A avaliação de quem acompanha o sistema desde sua criação é de que houve uma evolução do processo, mas ainda é preciso promover uma abordagem quanto ao estudante cotista voltada à comunidade. “O debate sobre as experiências dos cotistas deve ser levado para dentro das escolas e da comunidade, a fim de que o Sistema de Cotas para Negros seja esclarecido de forma mais intensa”, justifica Ivair Augusto Alves, Coordenador do Centro de Convivência Negra e da Assessoria de Diversidade e Apoio ao Cotista da Reitoria da UnB.

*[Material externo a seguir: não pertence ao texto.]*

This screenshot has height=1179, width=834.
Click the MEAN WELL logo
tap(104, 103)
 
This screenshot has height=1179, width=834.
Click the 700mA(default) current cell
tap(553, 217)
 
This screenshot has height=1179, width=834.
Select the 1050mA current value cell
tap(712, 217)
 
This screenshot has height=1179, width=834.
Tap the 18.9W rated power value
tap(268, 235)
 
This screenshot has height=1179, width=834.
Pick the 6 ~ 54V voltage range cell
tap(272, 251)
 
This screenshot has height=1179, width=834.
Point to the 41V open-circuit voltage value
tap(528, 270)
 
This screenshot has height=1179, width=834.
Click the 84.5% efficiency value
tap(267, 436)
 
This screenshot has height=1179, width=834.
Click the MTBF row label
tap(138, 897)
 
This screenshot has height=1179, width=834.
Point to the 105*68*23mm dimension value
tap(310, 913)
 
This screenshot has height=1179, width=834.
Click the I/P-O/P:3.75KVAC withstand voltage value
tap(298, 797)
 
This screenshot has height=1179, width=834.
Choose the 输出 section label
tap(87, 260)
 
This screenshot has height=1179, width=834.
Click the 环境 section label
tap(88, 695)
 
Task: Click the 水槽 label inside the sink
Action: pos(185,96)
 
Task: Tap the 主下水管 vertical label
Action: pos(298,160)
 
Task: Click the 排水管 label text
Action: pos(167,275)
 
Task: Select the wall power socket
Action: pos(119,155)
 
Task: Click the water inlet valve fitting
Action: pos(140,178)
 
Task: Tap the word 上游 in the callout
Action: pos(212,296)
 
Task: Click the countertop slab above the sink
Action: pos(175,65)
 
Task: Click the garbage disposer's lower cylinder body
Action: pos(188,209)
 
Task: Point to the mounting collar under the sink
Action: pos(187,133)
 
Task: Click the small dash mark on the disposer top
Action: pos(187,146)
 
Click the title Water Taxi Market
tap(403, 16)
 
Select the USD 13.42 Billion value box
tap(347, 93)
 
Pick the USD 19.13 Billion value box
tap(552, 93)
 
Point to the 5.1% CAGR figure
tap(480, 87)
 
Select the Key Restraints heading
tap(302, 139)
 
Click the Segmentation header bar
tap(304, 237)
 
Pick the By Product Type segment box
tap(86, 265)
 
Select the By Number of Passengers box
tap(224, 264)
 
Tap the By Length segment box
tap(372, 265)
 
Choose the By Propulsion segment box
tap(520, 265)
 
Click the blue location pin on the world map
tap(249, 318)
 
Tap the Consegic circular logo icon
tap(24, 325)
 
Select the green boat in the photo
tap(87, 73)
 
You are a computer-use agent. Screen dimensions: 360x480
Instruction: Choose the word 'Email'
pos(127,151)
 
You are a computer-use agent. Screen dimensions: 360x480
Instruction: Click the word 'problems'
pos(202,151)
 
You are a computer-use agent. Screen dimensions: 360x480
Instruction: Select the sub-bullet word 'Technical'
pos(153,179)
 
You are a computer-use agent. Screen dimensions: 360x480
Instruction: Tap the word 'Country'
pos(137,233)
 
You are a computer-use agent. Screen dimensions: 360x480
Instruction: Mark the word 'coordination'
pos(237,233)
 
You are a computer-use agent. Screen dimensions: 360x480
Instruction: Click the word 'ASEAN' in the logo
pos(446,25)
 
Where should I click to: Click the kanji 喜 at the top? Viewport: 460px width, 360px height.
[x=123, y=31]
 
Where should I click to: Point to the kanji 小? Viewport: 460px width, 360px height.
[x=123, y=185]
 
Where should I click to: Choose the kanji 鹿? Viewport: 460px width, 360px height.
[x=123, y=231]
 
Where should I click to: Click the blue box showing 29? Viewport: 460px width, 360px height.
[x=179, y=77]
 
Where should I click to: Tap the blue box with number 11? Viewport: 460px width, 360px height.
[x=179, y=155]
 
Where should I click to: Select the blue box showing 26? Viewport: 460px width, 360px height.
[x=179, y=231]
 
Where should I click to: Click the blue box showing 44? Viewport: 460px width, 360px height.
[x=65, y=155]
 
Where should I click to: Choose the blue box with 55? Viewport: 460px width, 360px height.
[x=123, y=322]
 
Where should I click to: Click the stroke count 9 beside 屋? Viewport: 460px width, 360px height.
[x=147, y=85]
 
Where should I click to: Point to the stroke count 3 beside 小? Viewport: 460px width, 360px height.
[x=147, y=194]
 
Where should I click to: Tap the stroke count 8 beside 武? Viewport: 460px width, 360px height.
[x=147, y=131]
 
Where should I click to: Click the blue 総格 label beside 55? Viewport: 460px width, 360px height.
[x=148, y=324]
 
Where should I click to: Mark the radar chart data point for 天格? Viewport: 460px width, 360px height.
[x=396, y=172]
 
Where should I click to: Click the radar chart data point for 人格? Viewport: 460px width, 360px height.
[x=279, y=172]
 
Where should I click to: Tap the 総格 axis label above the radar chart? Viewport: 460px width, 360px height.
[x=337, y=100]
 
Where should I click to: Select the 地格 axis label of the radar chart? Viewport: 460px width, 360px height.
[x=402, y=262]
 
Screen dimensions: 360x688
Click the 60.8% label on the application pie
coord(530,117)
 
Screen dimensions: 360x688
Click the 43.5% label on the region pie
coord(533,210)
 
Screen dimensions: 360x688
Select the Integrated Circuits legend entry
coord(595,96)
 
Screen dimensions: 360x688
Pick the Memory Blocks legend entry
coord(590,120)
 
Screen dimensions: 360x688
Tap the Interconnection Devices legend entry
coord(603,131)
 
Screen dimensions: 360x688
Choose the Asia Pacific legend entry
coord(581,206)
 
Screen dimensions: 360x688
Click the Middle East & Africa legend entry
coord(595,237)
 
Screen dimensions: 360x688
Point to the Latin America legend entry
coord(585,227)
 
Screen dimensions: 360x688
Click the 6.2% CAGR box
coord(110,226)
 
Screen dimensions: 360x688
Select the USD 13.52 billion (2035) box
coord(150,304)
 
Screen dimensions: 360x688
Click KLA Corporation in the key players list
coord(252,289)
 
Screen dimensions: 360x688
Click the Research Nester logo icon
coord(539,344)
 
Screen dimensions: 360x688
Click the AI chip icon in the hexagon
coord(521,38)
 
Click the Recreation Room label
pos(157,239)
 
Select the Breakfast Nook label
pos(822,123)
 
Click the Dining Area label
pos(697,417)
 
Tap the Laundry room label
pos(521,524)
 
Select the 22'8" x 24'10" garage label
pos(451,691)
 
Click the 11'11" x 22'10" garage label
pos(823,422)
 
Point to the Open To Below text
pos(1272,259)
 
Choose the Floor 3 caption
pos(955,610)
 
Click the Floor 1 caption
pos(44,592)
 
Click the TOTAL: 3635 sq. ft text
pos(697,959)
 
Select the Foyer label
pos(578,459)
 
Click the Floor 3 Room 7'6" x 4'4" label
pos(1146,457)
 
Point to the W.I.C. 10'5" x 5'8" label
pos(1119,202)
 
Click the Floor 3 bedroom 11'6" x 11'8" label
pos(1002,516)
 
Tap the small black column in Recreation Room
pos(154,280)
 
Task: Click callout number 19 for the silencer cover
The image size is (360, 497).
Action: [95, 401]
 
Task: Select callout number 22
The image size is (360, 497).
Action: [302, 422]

Ivair acrescenta que a qualidade acadêmica do sistema se encontra na compreensão do que ele representa para a Instituição. O Coordenador destaca que 90% dos cotistas que entraram na UnB foram a primeira pessoa de suas famílias a entrar no ensino superior. “São pessoas de famílias humildes. Para nós, este é um reflexo positivo que demonstra muito bem os objetivos do sistema”, completa.

 

Processo

Para chegar ao formato atual, o Sistema de Cotas para Negros passou por adequações técnicas significativas. Entre os anos de 2004 e 2007, o candidato, no momento da inscrição, optava por concorrer prioritariamente pelo sistema. Ele, então, se dirigia a um dos postos informados em edital para ser fotografado. As fotografias de todos os candidatos que desejavam ser cotistas eram analisadas por uma banca especial, que decidia sobre a homologação ou não do candidato, antes da aplicação das provas. Os candidatos não homologados passavam a concorrer pelo sistema universal.

O processo esbarrava em algumas dificuldades. “As fotos de qualidade técnica ruim prejudicavam a avaliação dos candidatos. O Cespe/UnB observou a necessidade de adotar a entrevista pessoal para suprir essa dificuldade”, lembra Nelson Inocêncio. A partir do 1° Vestibular de 2008, o candidato, após optar concorrer pelo Sistema de Cotas, passou a ser avaliado em uma entrevista pessoal gravada em vídeo.

A Diretoria Executiva do Cespe/UnB, Rosalina Pereira, afirma que o Centro viabiliza o processo de avaliação dos candidatos sugerindo o aperfeiçoamento de ferramentas da seleção, treinando as bancas, além de disponibilizar os componentes de logística e toda a operacionalização. “O mais importante destes aspectos é a reafirmação dos princípios do sistema para que o processo seja realmente legítimo e transparente e que o candidato tenha a garantia e o direito de participar como cidadão”, afirma Rosalina.